One thing I love about the VMware Community is the constant sharing of knowledge and information on a regular basis. I always enjoy discovering new tricks and tidbits from the community, especially as it helps me refine my own knowledge and understanding of a given technology or solution.
My good buddy Ariel Sanchez cc'ed me on Twitter yesterday referencing a blog post by Paul Wilk about an issue he was observing in his Nested ESXi environment when configuring vSphere with Tanzu.
This is interesting! Wonder if @lamw ir @eric_shanks have ever seen something like it
— Ariel Sanchez Mora @*protected email* (@arielsanchezmor) November 15, 2020
This was in regards to the dreaded 404 message displayed in the vSphere UI:
HTTP communication could not be completed with status 404
which is actually not unique to a Nested environment. In fact, this cryptic error message was observed even in the first release of vSphere with Tanzu which used to be called vSphere with Kubernetes with the release of vSphere 7.0 release.
Although Paul's conclusion on why his fixed work was not exactly correct, it was the fix itself that I was actually most interested in. Even with the initial vSphere 7.0 release, I had assumed this was just a cosmetic vCenter Server error message. It was not ideal, but like many other customers, I just ignored it as the enablement of Workload Management was still successful.
What helped me connect the dots was the fact that Paul solved the problem by disabling the ESXi firewall, which meant this was actually an ESXi issue. Given this was related to the OVF deployment, I immediately knew what this was actually referring to and is related to an earlier blog post I had shared about a new feature that would allow ESXi to "pull" remote OVF/OVA files from a HTTP(s) endpoint. In this case, it was not OVFTool driving the deployment but rather vCenter Server and the Content Library service, which is also responsible for OVF/OVA deployments.
It turns out that as part of deploying the Supervisor VMs, instead of using the typical "push" method for uploading an OVA, vCenter is instructing the ESXi host to "pull" the OVA files remotely which are actually hosted on the vCenter Server Appliance (VCSA) itself.

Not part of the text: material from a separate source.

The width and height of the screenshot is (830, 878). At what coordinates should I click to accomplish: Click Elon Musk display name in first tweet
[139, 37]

What ends up happening is that because ESXi does not have the correct port in which the OVA is hosted on the VCSA, the "pull" method fails and it automatically falls back to the old "push" method. This is why you see the error message and then progress is immediately progressing.
It took a bit more digging to figure out what port VCSA was actually serving the OVA file, because I would have assumed it was on 443. It turns out, it is being served on 5480 which is also the same port for hosting the Virtual Appliance Management Interface (VAMI), which I suspect is due to the fact that it has a lighthtpd running. The way I figured out 5480 was actually because I had been spending some time with vSphere with Tanzu configuration file which is stored under /etc/vmware/wcp/wcpsvc.yaml and there is a commented out configuration mentioning where the WCP Agent VM which is another word for Supervisor VM:
ovfurl: 'https://this_vc_pnid:5480/wcpagent/photon-ova-%%SIZE%%.ovf'
As you can see from the example, it defaults to 5480. Looking at the URL path, I was able to determine where these files actually lived on the VCSA filesystem and I found there was a symlink from /opt/vmware/share/htdocs/wcpagent pointing to /storage/lifecycle/vmware-wcp/wcpagent which is where the Supervisor VM (Photon) OVAs are stored on the VCSA.

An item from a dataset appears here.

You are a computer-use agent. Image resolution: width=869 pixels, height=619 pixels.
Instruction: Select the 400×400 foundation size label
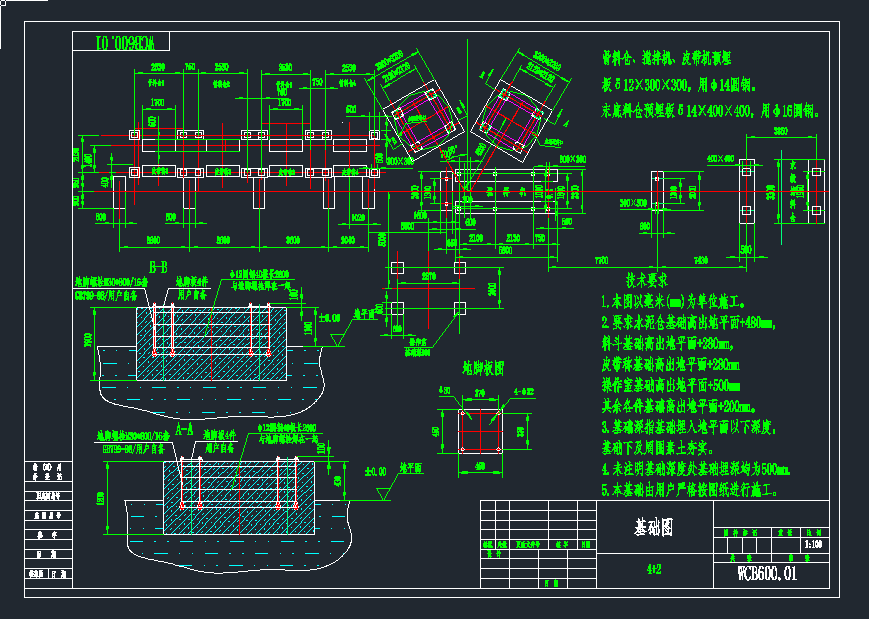pyautogui.click(x=720, y=159)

To actually confirm my suspicion, we need to configure our ESXi host to allow for outbound connectivity to 5480. To do that, I had to use one of my older blog articles back in 2011 on how to create a custom ESXi firewall rule, since 5480 was not one of the default ports that is available for configuration.
Create /etc/vmware/firewall/wcp.xml on ESXi host with the following configuration:
<ConfigRoot> <service> <id>wcp</id> <rule id='0006'> <direction>outbound</direction> <protocol>tcp</protocol> <porttype>src</porttype> <port>5480</port> </rule> </service> </ConfigRoot>
Then run the following two ESXCLI commands to load our new firewall configuration and enable the new ruleset:
esxcli network firewall refresh
esxcli network firewall ruleset set -e true -r wcp
If we now enable Workload Management on our vSphere with Tanzu cluster, you will see that the "Download remote files" no longer throw a 404 but is progressing as expected!
So now that we know why this happening, the custom ESXi firewall rule is not really a good solution. Since we do not allow for any custom firewall policies in ESXi, customers must create this XML file and then package it up into a custom VIB for any type of automated and scalable solution. It is also not ideal because the optimized deployment workflow should just work out of the box and if we do require ports opened on ESXi, it should be done as part of the service and then disabled when not required.
Lastly, I did find it strange that we would host the OVA files behind something other than 443 which is pretty common when serving HTTP(s) files. The VCSA does have another web server which I thought would have made more sense, which is the main landing page and is served on 443. Since the OVA files is not actually stored in the current htdocs folder but rather symlinked. A quicker and more ideal permanent solution is to just symlink the OVA files to VCSA primary htdocs directory and then update the OVA URL in the wcpsvc.yaml configuration file. The other really nice benefit is that you do not have to make any changes to the ESXi firewall nor mess with custom firewall policies.
Disclaimer: This is not officially supported by VMware, especially as changes to the VCSA filesystem can be reverted the next time it is patched or upgraded.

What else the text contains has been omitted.